A3: To add more symbols, you would need to modify the Poisson/parse_string.py file and ensure other parts of the code are adjusted accordingly to accommodate the new operator.

Q3: I think this operation is more complicated, and it makes the published work less easy to use and less meaningful. Because the PR-GPSR method can automatically support more symbols. I hope the author can add more symbols to the code published on GitHub later.

[grassdeerdeer]

Q1: So, can I regard it as a typical symbolic regression method but with the physical regularization of a PDE introduced? Because it is not able to perform the task of solving a PDE independently; mathematically, the true solution of a PDE is inherently unobtainable. And if you have a dataset from the true solution, a symbolic regression method is enough to find the expression of it.

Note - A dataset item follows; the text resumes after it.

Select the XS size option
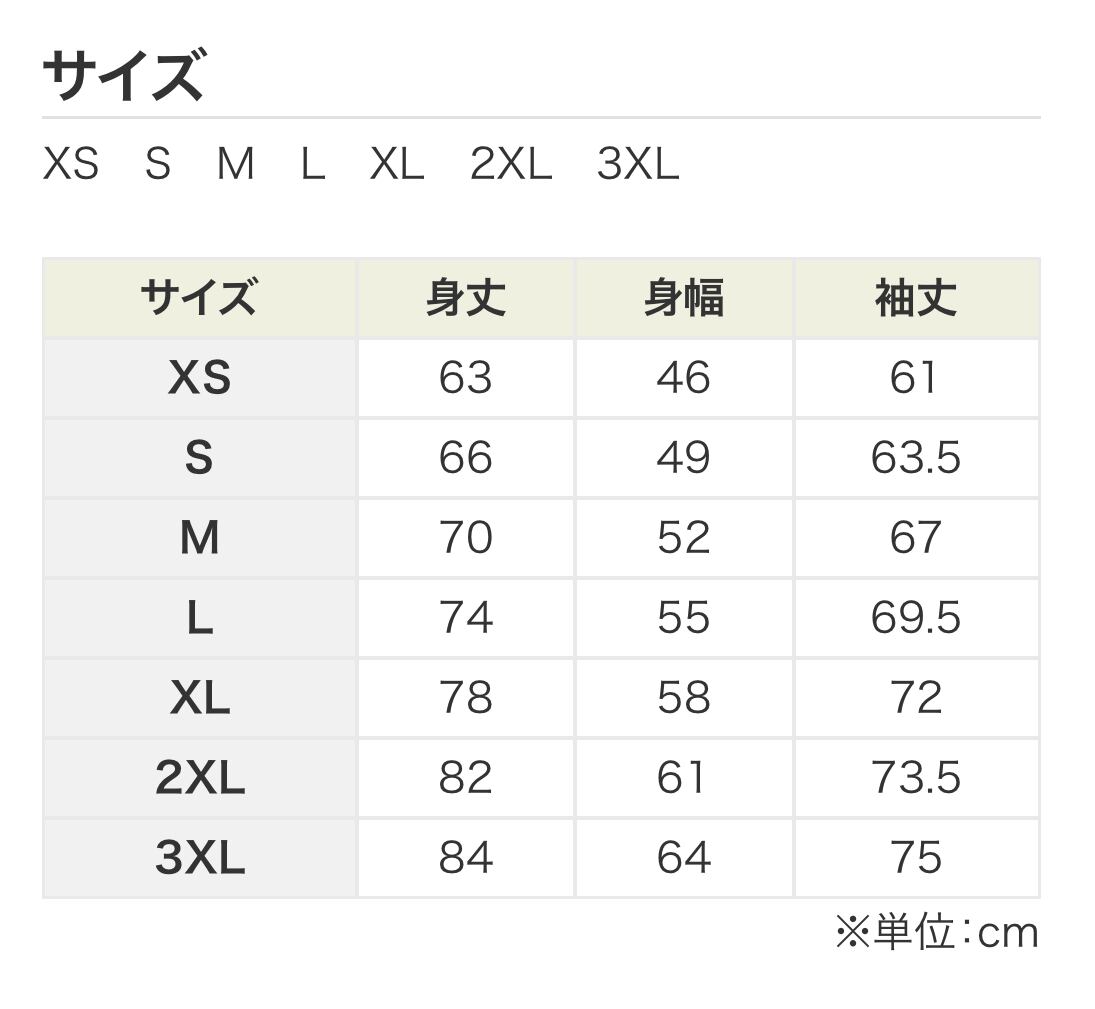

A1: If we have a dataset from the true solution, a symbolic regression method can indeed find an expression that fits this dataset. But it may not satisfy all the conditions and constraints of the original PDE. That’s why our method not only uses symbolic regression to fit the dataset but also takes into account the structure and physical constraints of the PDE to ensure that the generated solution not only fits the data but also satisfies all the conditions and constraints of the original PDE. This has been validated in one of our previous works.

Q2: This statement does not prove that the 1D equation is transferable to the 2D equation. Another simple example is the Poisson equation with their source is inseparable. How can you easily transfer from another simple 1D Poisson equation?

A2: In our work, we infer that the 1D equation is transferable to the 2D equation based on the observation that PDE described physical laws exhibit similar patterns or structures across different dimensions. We don't prove that the solution of 1D equation must be transferable to the solution of 2D equation. In the case of the Poisson equation you mentioned, I think we can infer the 2D Poisson equation by $u_{xx}=sin(x)$. [This needs to be verified experimentally: ) ]

Q3: I think this operation is more complicated, and it makes the published work less easy to use and less meaningful. Because the PR-GPSR method can automatically support more symbols. I hope the author can add more symbols to the code published on GitHub later.

A3: Thank you very much for your suggestion. This is a great suggestion! I will make modifications to the code to facilitate the addition of new operators when I have the time. Your feedback is greatly appreciated and is very helpful for our work.